SHORT EXERCISE
Which rows below contain the string "located", matching case? Extract each of those rows in full.

RECORDS

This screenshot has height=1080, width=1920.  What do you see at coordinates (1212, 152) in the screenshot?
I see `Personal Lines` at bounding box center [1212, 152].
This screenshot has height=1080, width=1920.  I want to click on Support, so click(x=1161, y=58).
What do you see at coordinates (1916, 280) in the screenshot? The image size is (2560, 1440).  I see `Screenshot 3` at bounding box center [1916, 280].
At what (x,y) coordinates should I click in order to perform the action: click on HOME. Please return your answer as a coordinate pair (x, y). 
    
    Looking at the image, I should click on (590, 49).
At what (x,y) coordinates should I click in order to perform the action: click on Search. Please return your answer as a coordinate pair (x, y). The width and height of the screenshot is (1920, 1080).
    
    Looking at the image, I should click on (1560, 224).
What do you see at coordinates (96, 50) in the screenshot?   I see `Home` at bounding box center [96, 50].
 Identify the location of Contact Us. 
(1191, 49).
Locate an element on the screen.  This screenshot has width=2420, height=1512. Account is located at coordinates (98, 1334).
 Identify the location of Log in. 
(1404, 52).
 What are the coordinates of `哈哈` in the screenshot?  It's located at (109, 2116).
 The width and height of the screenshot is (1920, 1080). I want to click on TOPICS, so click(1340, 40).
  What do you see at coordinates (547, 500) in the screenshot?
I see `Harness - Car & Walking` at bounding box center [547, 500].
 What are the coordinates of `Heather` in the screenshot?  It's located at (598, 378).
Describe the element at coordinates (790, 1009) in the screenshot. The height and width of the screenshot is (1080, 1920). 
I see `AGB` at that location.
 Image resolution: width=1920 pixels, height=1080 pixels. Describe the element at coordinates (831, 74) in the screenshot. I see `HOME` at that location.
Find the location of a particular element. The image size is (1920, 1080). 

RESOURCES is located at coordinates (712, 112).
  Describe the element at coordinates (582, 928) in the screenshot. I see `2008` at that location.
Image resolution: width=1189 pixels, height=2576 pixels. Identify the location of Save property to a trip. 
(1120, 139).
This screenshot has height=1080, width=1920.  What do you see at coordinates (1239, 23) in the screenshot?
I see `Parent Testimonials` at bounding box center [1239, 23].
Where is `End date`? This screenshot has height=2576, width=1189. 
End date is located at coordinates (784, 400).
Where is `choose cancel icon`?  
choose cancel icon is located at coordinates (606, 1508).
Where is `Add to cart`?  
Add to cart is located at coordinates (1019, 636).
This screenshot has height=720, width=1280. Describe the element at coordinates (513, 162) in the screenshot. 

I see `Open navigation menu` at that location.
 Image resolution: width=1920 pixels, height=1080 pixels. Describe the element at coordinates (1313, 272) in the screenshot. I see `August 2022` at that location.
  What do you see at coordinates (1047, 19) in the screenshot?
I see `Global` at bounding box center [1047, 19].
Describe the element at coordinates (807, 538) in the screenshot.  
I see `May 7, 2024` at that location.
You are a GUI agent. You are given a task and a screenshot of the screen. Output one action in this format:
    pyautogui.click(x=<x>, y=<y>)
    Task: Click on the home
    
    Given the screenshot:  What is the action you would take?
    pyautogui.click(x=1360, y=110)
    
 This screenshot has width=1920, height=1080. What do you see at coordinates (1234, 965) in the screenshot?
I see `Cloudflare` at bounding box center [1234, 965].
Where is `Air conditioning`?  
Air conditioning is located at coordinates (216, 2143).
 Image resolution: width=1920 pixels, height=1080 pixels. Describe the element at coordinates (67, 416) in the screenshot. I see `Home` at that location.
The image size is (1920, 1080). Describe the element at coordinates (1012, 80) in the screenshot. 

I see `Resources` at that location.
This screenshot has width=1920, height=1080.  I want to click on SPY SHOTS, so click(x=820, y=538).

RESULT BELOW
Locate an element on the screen.  This screenshot has width=2420, height=1512. Account is located at coordinates (98, 1334).
 What are the coordinates of `哈哈` in the screenshot?  It's located at (109, 2116).
 What are the coordinates of `Heather` in the screenshot?  It's located at (598, 378).
RESOURCES is located at coordinates (712, 112).
End date is located at coordinates (784, 400).
choose cancel icon is located at coordinates (606, 1508).
Add to cart is located at coordinates (1019, 636).
Air conditioning is located at coordinates (216, 2143).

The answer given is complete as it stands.